Last summer, as I was preparing to return to CMU for my final year as an RA, our lovely housefellow, whom I adore and look up with the utmost respect and admiration, had each staff member write up a brief essay in the style of the wonderful book This I Believe. If you've never read the book, go buy it on Amazon right now. It will fuel your desire to enact positive change in the world and will leave you with the realization that, while the economy may not always be the best, people are always good, in some fashion, if you dig deep enough. After thinking long and hard about what I believe at the core of my being, I came up with the following phrase: "I believe in judging less and in playing more." Tonight, and this past week in general, brought to mind this aspiration of mine.

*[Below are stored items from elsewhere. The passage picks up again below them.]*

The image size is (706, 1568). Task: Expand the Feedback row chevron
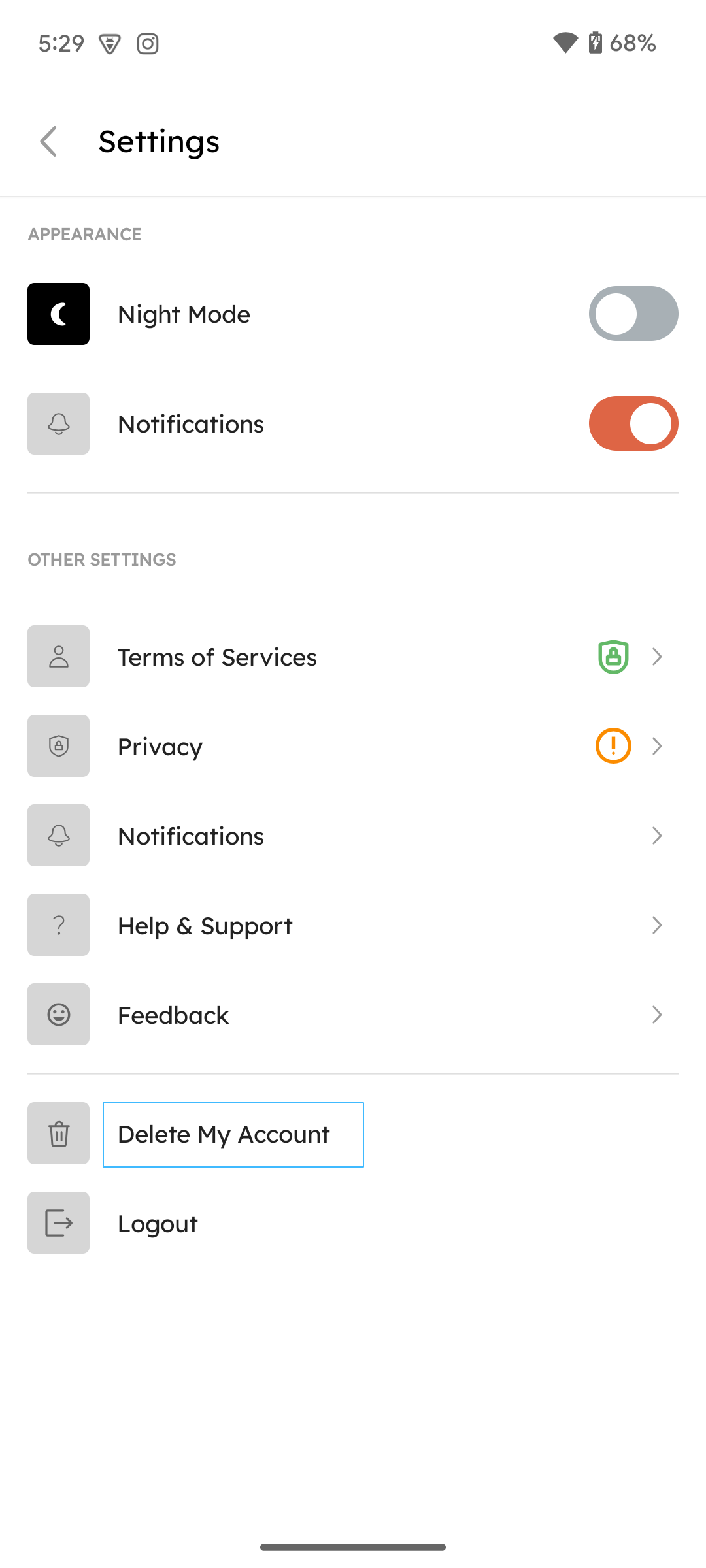coord(657,1015)
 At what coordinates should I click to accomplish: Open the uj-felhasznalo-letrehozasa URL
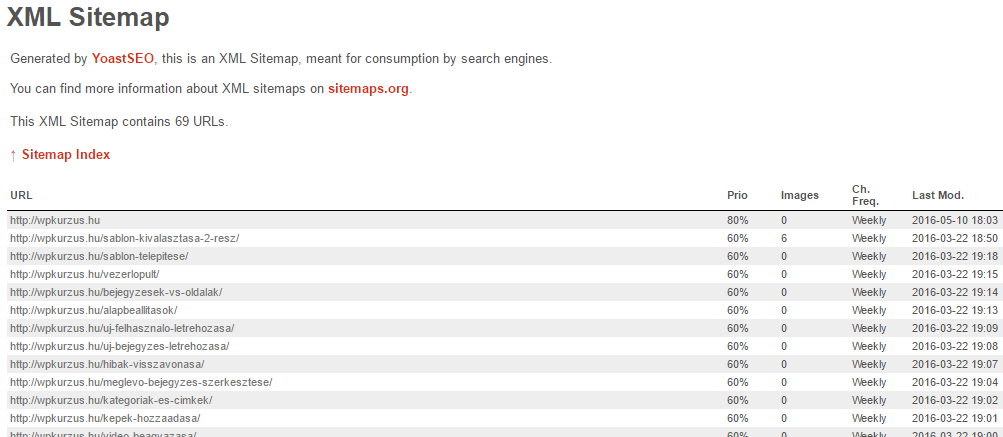pyautogui.click(x=122, y=328)
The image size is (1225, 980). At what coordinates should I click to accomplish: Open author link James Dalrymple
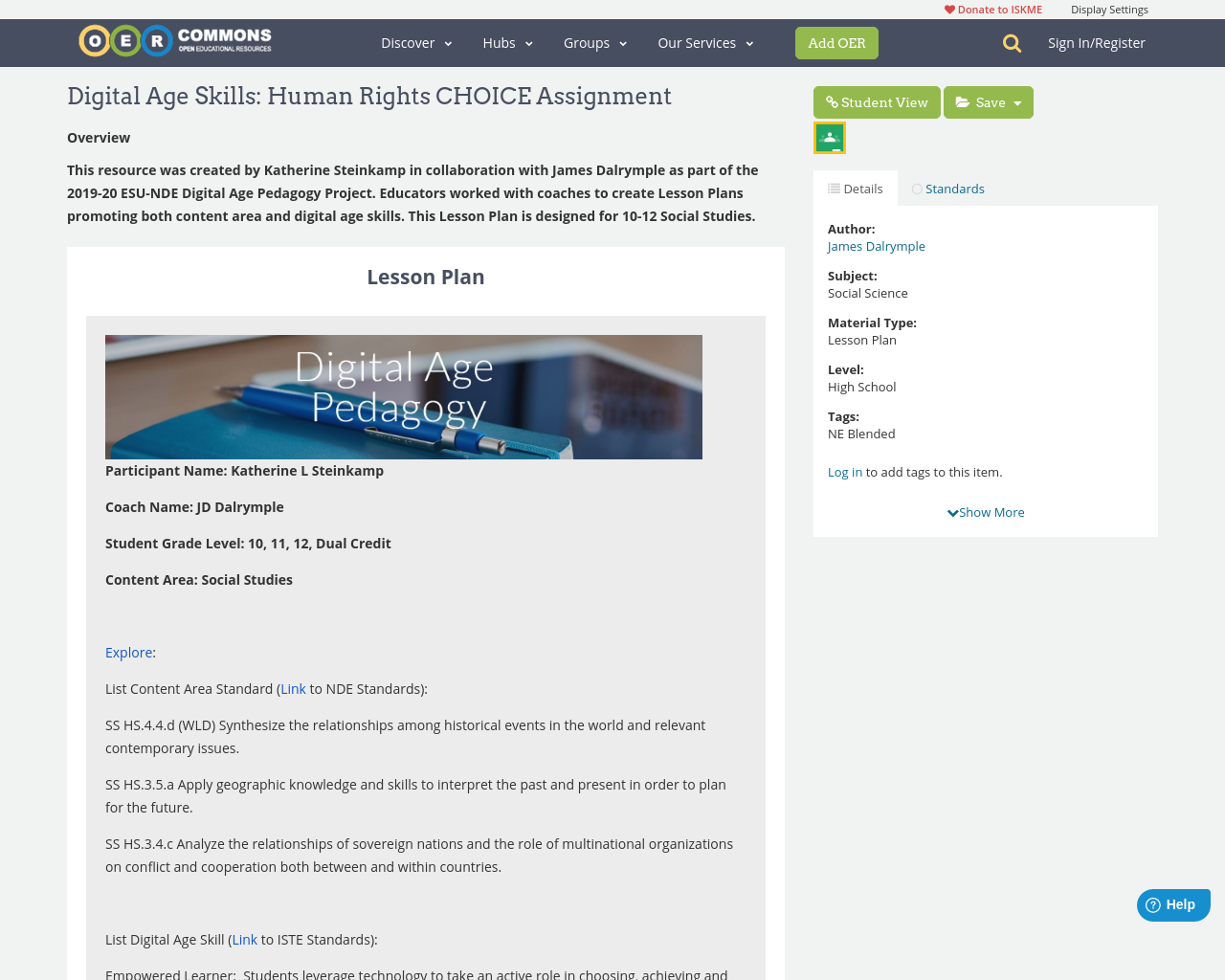click(x=876, y=244)
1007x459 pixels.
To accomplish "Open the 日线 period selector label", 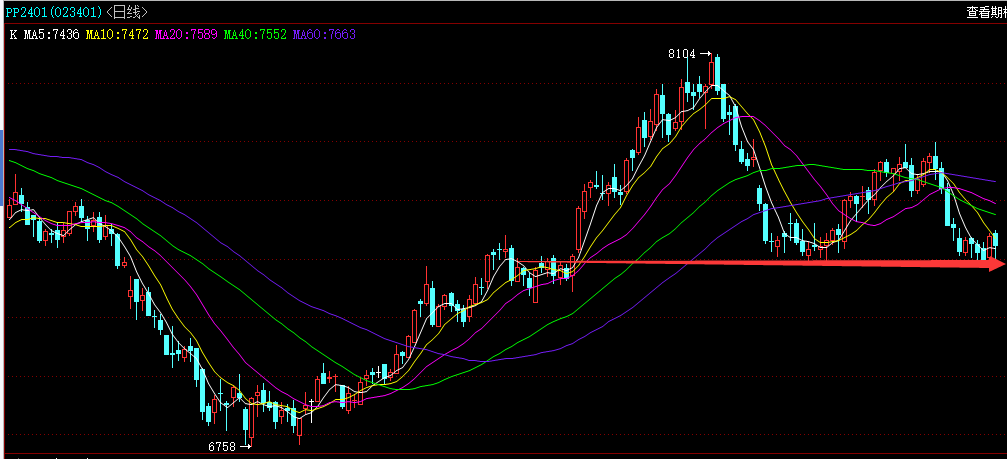I will point(126,13).
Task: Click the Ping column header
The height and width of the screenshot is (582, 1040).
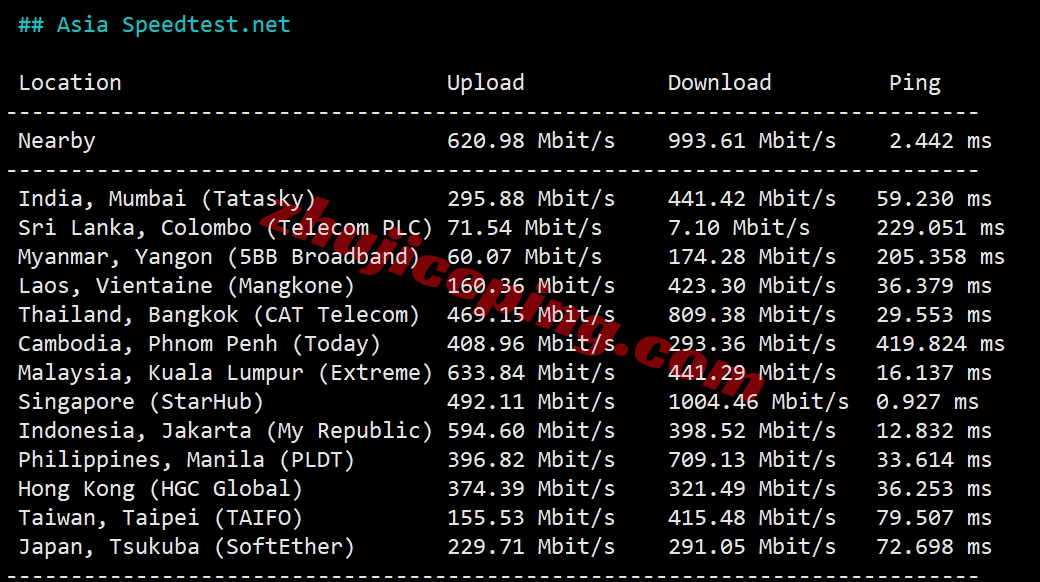Action: (x=914, y=83)
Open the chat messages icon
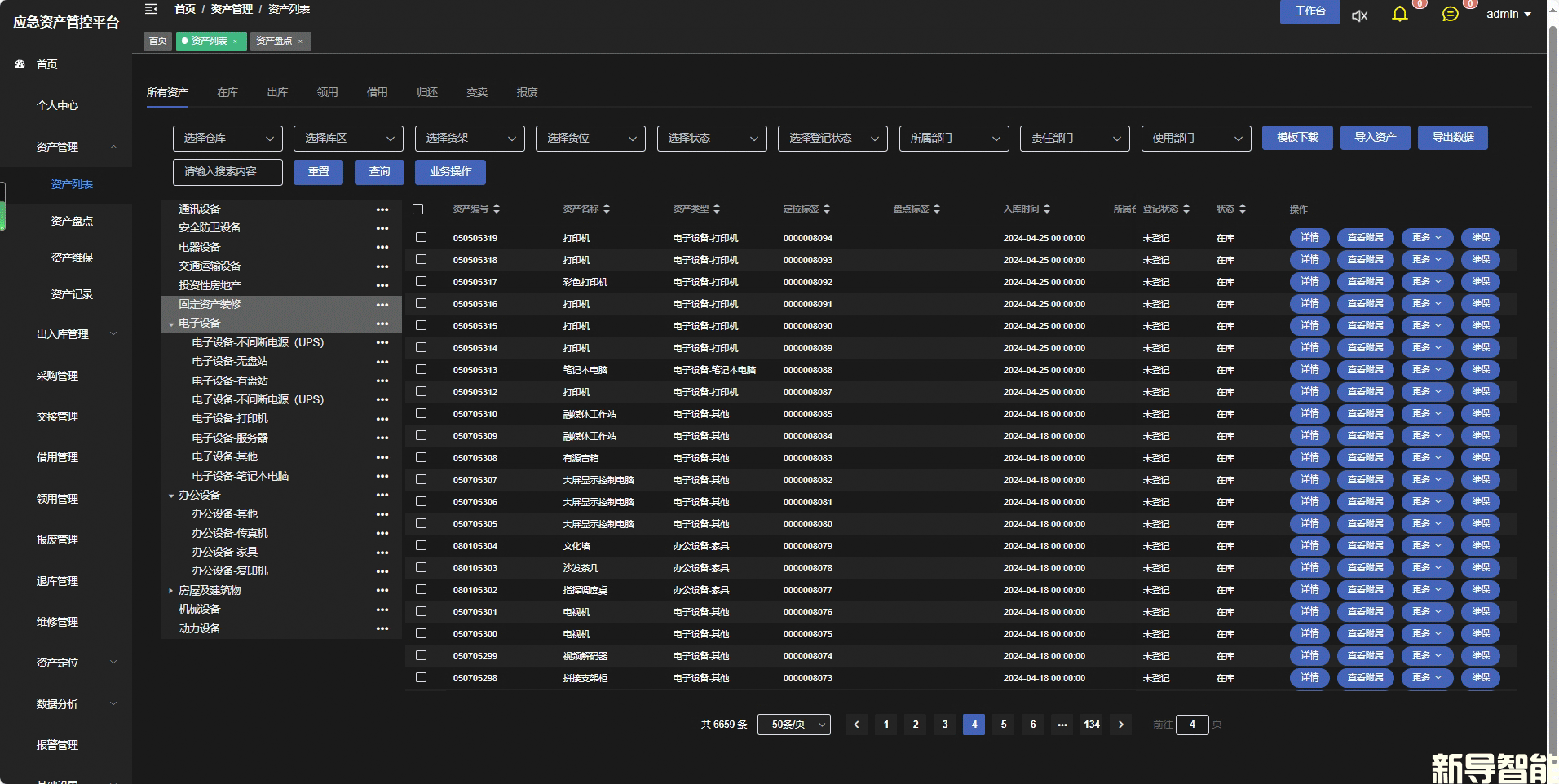1559x784 pixels. pyautogui.click(x=1450, y=14)
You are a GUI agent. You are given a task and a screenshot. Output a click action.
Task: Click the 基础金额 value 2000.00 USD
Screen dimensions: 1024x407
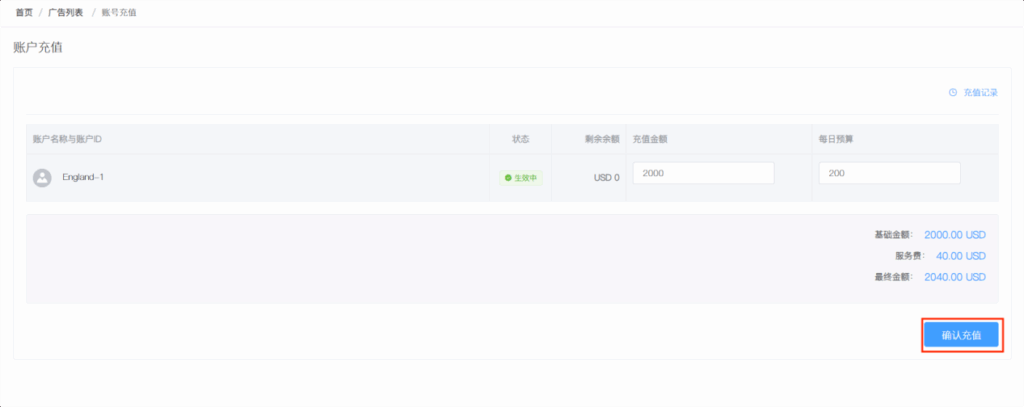tap(954, 235)
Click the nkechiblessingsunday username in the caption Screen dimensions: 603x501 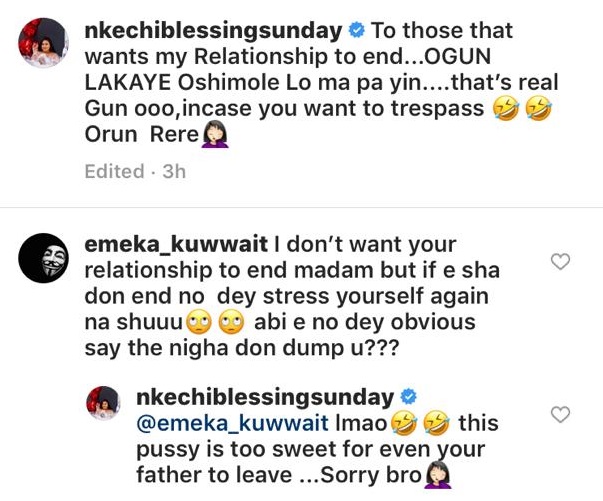[x=213, y=31]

In a world where people come from different cultural, political, religious, and fiscal backgrounds, not to mention personal experiences, joys, and catastrophes, judgment is practically ingrained in our kindergarten lunch boxes. I remember feeling embarrassed in grade school because the "cool kids" had things like fruit roll-ups and gushers and lunchables, while I had homemade (read: self-made) turkey-and-mustard sandwiches, generally smushed, and apples, with the occasional bag of fun-pack doritos. Judgment is something which we project onto others, and, often with the longest lasting damage, on ourselves. So tonight, I reiterate the importance of saving the judgment. Put it away on a shelf with the things you don't need. Let it collect dust, and let it be forgotten behind the brighter aspects of your livelihood, like the little trinkets and macaroni art from your children. Instead of judging, get to work playing. We started playing before we started judging, and I am constantly striving to return to that place.
While I may not always understand why that man has to lean on his horn in rush hour traffic, or why that bitter woman wears a scowl as she hurries down the street, I assume only that people have their reasons. Are their actions excusable because of an unfortunate morning or past? No. However, neither is a lack of compassion on my part excusable.
Underneath the seemingly unaffected facade is someone who feels lost and alone, under the strict restaurant manager is an ex-heroine addict who has to run a tight ship because he is grateful for someone giving him a chance, and under the jovial playboy is an illegal immigrant who worries but cannot return home to visit his mother, who is in the hospital with a serious heart condition. Even for myself, under the busybody who stays cheery and optimistic is a five-year-old girl who feels a little like hiding under the covers sometimes. Although it may be faster and easier to assume, take the time to look a little closer. Patience eventually produces understanding, and understanding, in turn, reflects compassion.